Die Verhandlungen zur Finanzierung der ambulanten Versorgung im nächsten Jahr gehen weiter. Die KBV und der GKV-Spitzenverband konnten auch in der zweiten Verhandlungsrunde keine Einigung zur Anhebung des Orientierungswertes erzielen.
Beschlossen wurden hingegen die regionalen Veränderungsraten der Demografie und Morbidität für 2027, so teilte die KBV mit. „Die Veränderungsraten sind neben dem Orientierungswert (OW) maßgeblich für die Höhe der morbiditätsbedingten Gesamtvergütung (MGV), über die die Kassenärztlichen Vereinigungen ab Herbst mit den regionalen Krankenkassen verhandeln.
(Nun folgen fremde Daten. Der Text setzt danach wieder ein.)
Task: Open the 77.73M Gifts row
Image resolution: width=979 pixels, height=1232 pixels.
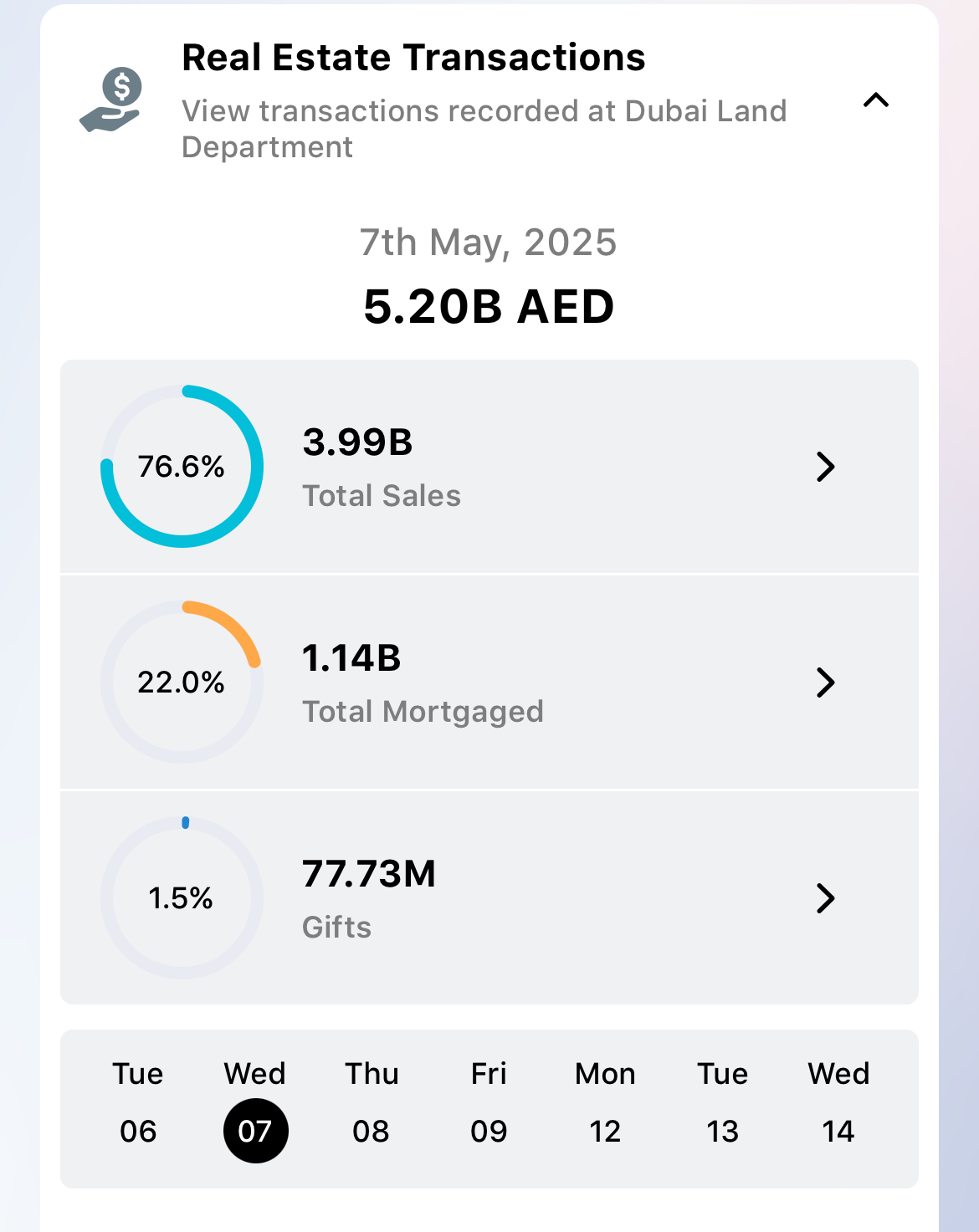Action: (x=490, y=898)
Aus der MGV werden fast alle Untersuchungen und Behandlungen bezahlt.“
Beide Veränderungsraten liegen im Bundesdurchschnitt im Plusbereich. Die Demografierate für 2027 steigt im Bundesdurchschnitt um 0,07 Prozent, die diagnosebezogene Veränderungsrate um 0,75 Prozent. Zuletzt waren beide Werte in allen KV-Regionen negativ. Der Bewertungsausschuss beschließt die demografischen und diagnosebezogenen Veränderungsraten jedes Jahr im Rahmen der Finanzierungsverhandlungen von KBV und GKV-Spitzenverband.
Beim OW, der die Höhe der Preise für ärztliche und psychotherapeutische Leistungen maßgeblich bestimmt, liegen die Positionen von KBV und GKV-Spitzenverband immer noch weit auseinander. Die Verhandlungsparteien wollen ihre Gespräche fortsetzen. Die nächste Verhandlungsrunde ist für Mitte September angesetzt.